▶ [Task requirements]:
Collect all lines from the records below that include the word "agent".

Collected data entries

:::::

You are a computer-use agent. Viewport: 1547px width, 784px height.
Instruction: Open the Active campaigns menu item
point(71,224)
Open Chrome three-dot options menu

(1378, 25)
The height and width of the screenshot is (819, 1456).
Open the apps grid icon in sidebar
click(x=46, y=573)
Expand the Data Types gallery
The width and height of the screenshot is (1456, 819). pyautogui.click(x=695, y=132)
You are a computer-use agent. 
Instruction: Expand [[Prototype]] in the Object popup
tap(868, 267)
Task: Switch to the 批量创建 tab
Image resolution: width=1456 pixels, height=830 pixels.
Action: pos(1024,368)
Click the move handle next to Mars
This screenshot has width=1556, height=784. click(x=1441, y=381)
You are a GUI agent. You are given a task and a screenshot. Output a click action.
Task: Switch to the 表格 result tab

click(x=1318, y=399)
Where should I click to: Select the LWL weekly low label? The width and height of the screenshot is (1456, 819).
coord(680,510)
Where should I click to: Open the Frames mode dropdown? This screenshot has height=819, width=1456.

:::::

▶ [Solution for this problem]:
You are a computer-use agent. Viewport: 1547px width, 784px height.
You are a computer-use agent. 
You are a GUI agent. You are given a task and a screenshot. Output a click action.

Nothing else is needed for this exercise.